Elle se dirigea vers la porte, et jetant aux trois amis un dernier regard sympathique :

— Quelles belles dents vous avez tous les trois : c’est parce que vous êtes Anglais, bien sûr, et que vous les lavez deux fois par jour… Comme moi…

Puis faisant une révérence comique, elle ajouta :

— Trilby O’Ferral, 48, rue des Pousse-Cailloux ! pose pour l’ensemble, quand ça l’amuse ! Va-t-en ville, et fait tout ce qui concerne son état ! n’oubliez pas. « Thanks tous, et good bye ».

— En f’la une orichinale, dit Svengali.

Elle est délicieuse, — fit le jeune et tendre Little Billee. — Ciel ! quel pied !… c’est triste de penser qu’elle pose pour l’ensemble.

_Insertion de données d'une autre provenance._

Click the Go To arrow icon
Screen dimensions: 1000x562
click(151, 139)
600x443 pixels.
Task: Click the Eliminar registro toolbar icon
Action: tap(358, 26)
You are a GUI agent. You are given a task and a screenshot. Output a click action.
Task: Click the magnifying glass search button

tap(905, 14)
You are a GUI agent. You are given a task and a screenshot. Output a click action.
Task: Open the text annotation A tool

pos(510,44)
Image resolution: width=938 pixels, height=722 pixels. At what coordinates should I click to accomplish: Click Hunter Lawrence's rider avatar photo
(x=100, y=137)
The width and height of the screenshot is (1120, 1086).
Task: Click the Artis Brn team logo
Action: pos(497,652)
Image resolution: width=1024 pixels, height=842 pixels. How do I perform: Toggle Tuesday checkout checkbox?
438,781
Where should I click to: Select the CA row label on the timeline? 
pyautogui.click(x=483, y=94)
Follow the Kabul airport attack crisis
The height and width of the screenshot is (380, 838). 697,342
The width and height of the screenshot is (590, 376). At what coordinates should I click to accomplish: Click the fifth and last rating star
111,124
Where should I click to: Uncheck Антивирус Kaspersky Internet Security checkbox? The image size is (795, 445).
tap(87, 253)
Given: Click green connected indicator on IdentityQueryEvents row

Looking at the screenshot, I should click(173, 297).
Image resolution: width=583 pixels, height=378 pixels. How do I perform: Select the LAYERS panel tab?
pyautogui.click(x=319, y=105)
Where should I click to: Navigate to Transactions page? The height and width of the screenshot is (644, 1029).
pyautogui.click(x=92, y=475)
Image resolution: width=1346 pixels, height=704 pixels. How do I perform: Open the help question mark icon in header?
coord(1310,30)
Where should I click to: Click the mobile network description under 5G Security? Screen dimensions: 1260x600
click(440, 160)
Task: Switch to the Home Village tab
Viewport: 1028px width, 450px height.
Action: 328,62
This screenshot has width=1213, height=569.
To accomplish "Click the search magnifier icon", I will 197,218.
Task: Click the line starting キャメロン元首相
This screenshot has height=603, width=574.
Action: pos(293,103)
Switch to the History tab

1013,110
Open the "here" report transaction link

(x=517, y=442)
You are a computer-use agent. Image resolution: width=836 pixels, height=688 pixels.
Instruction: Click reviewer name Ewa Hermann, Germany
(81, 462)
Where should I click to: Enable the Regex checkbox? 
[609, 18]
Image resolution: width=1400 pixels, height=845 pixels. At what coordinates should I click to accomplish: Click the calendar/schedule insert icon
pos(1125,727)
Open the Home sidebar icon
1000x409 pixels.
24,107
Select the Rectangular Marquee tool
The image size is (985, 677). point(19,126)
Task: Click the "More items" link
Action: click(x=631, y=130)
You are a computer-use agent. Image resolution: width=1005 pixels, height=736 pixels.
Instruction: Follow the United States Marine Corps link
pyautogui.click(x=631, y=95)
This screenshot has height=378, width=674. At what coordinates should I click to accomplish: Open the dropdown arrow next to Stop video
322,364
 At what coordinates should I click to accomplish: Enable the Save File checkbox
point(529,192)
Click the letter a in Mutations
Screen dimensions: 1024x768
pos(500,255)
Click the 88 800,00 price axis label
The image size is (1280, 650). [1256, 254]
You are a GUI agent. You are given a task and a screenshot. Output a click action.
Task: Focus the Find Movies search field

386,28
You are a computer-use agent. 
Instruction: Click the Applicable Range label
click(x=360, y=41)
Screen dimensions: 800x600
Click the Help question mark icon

Cinq minutes après, Little Billee, avec la pointe d’un compas, traçait en blanc sur le mur rouge un trois quarts du pied gauche de Trilby qui était peut-être le plus parfait de ces deux poèmes.

Cette esquisse, bien que jetée à la hâte, rendait exactement la particularité de l’original, trahissait la forte impression éprouvée par l’artiste et était déjà le morceau d’un maître. C’était le pied de Trilby et non celui d’aucune autre, et Little Billee était le seul qui eût pu en rendre ainsi la ressemblance.

Qu’est-ce que c’est, Ben Bolt ? questionna Gecko.

À la demande de Taffy, Little Billee se mit au piano et commença à chanter en s’accompagnant. Il avait une jolie voix de baryton qu’il menait adroitement.

C’était uniquement pour jouir des talents de Liltle Billee qu’on avait fait venir de Londres le piano qui avait appartenu à la mère de Taffy.


(À suivre.)
Georges du Maurier.
(Traduction de Th. Batbedat.)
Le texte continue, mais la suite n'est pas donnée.